DOKUMEN:

####################

Kenaikan Harga Elpiji 12 Kilogram dan Akrobat Politik

236

Tahun baru 2014 ternyata berwajah buram bagi takyat Indonesia, namun berkilau bagi sejumlah politisi dan partai politik. Pasalnya, tanggal 1 Januari 2014, Pertamina menaikkan harga jual elpiji 12 kilogram (kg) dari Rp 5.850 per kg menjadi Rp 9.809 per kg. Sehingga harga jual dari Pertamina sebelumnya Rp 70.200 per tabung menjadi 117.708 per tabung atau kenaikan sebesar 67 persen. Hal ini ditenggarai sebagai politisasi untuk kepentingan pemilu 2014.

Aksi korporasi Pertamina di awal tahun politik ini dapat diduga merupakan desain kesempatan berakrobat politik bagi para penunggang, antara lain politisi dan partai koalisi pendukung pemerintah, untuk menciptakan atau mengambil kesempatan pencitraan, dongkrak elektabilitas, pengalihan isu, atau menjadi pahlawan kesiangan. Logis, karena partai-partai koalisi pendukung SBY sedang terpuruk dan seperti mau ditinggalkan pemilih pada Pemilu 2014. Para penunggang kepentingan ini telah memperlakukan masyarakat layaknya kelinci percobaan.

Aksi Akrobatik Pemerintah

Presiden SBY tampaknya pura-pura tidak mengetahui rencana Pertamina menaikkan harga elpiji 12 kilogram. Sebagai badan usaha milik negara (BUMN), segala kegiatan dan keputusan Pertamina seharusnya diketahui pemerintah. Kalau Presiden dan Menko Perekonomian mengatakan naiknya harga elpiji 12 kilogram sebagai aksi korporasi Pertamina, pernyataan ini sarat kebohongan. Kenaikan harga itu tidak mendadak, melainkan sudah direncanakan dan diketahui pemerintah.

Bayangkan, Presiden SBY sebagai kepala negara mengkritik Pertamina melalui akun Twitter-nya terkait kenaikan harga elpiji nonsubsidi tabung 12 kg yang tidak terlebih dulu berkoordinasi dengan pemerintah sebelum memutuskan menaikkan harga. Padahal presiden semestinya bukan menempatkan diri sebagai kritikus, melainkan sebagai pemilik otoritas yang sangat kuat dalam mencegah kenaikan, pun membatalkan kenaikan harga prosuk Pertamina.

Akrobat ini sangat mudah ditebak arahnya. Presiden SBY melempar masalah atau “kegalauan” kepada rakyat melalui para menterinya dan Pertamina, yang kelak kemudian dipersalahkan, lalu presiden memunculkan diri sebagai “The Hero” yang pro rakyat. Di akun Twitter-nya @SBYudhoyono, Minggu (5/1/2014) dini hari mengatakan, “Kebijakan yang membawa dampak luas ini tidak dikoordinasikan dengan baik dan persiapannya pun juga kurang. Ini harusnya tidak boleh terjadi.

####################

DATA YANG DIBERIKAN:
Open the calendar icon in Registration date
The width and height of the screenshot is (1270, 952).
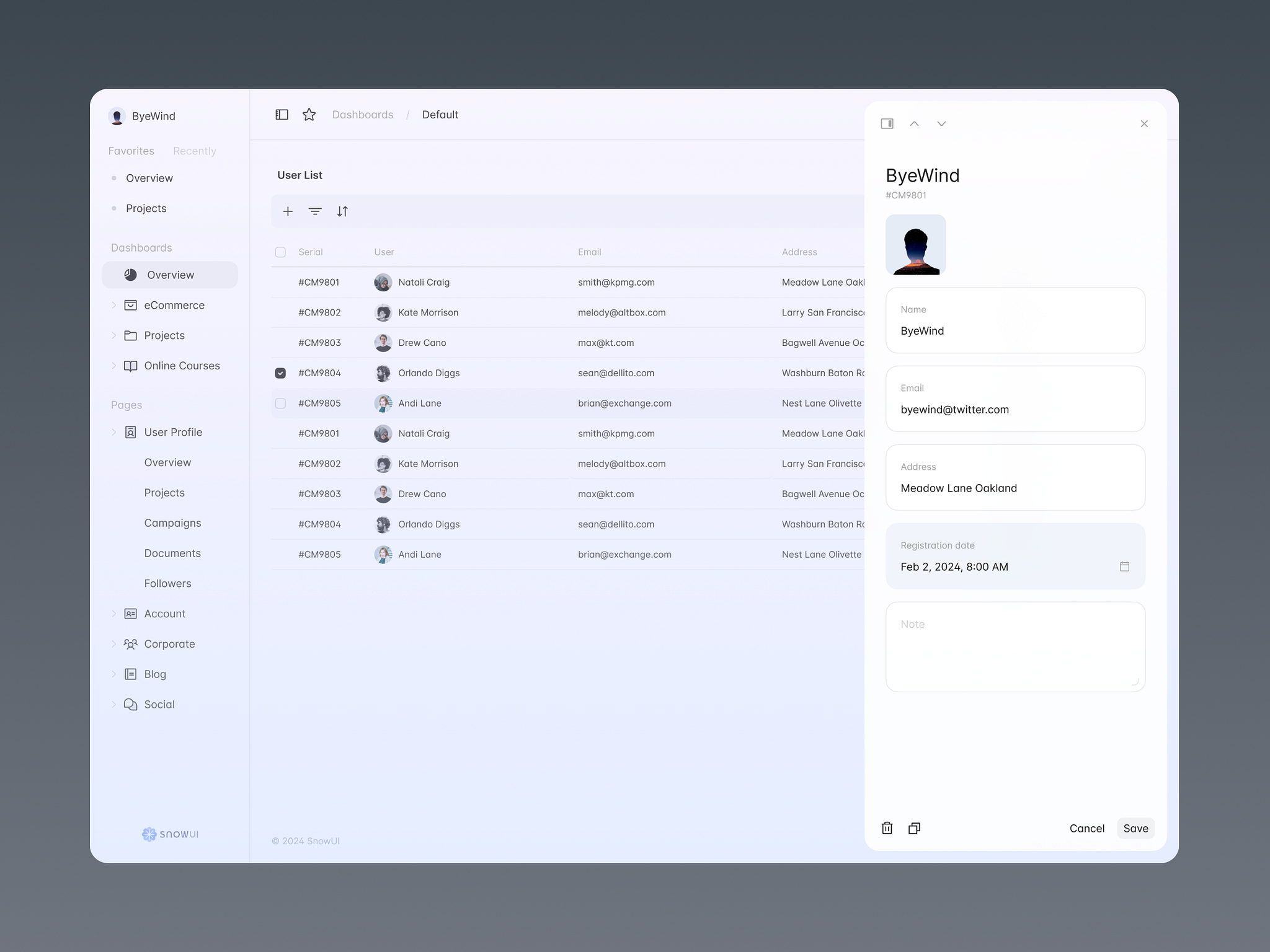(x=1124, y=566)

####################

PETUNJUK:
(a) Salin bagian artikel tentang kenaikan harga elpiji, mulai dari "Bayangkan, Presiden SBY" dan berakhir pada "harga prosuk Pertamina.".
(b) Sebutkan semua hal yang menurut artikel tentang kenaikan harga elpiji dapat diciptakan atau diambil para penunggang melalui aksi korporasi Pertamina.
Materi yang disertakan tidak ada hubungannya dengan artikel ini.

JAWABAN:
(a)
Bayangkan, Presiden SBY sebagai kepala negara mengkritik Pertamina melalui akun Twitter-nya terkait kenaikan harga elpiji nonsubsidi tabung 12 kg yang tidak terlebih dulu berkoordinasi dengan pemerintah sebelum memutuskan menaikkan harga. Padahal presiden semestinya bukan menempatkan diri sebagai kritikus, melainkan sebagai pemilik otoritas yang sangat kuat dalam mencegah kenaikan, pun membatalkan kenaikan harga prosuk Pertamina.

(b) Para penunggang dapat menciptakan atau mengambil kesempatan pencitraan, dongkrak elektabilitas, pengalihan isu, atau menjadi pahlawan kesiangan.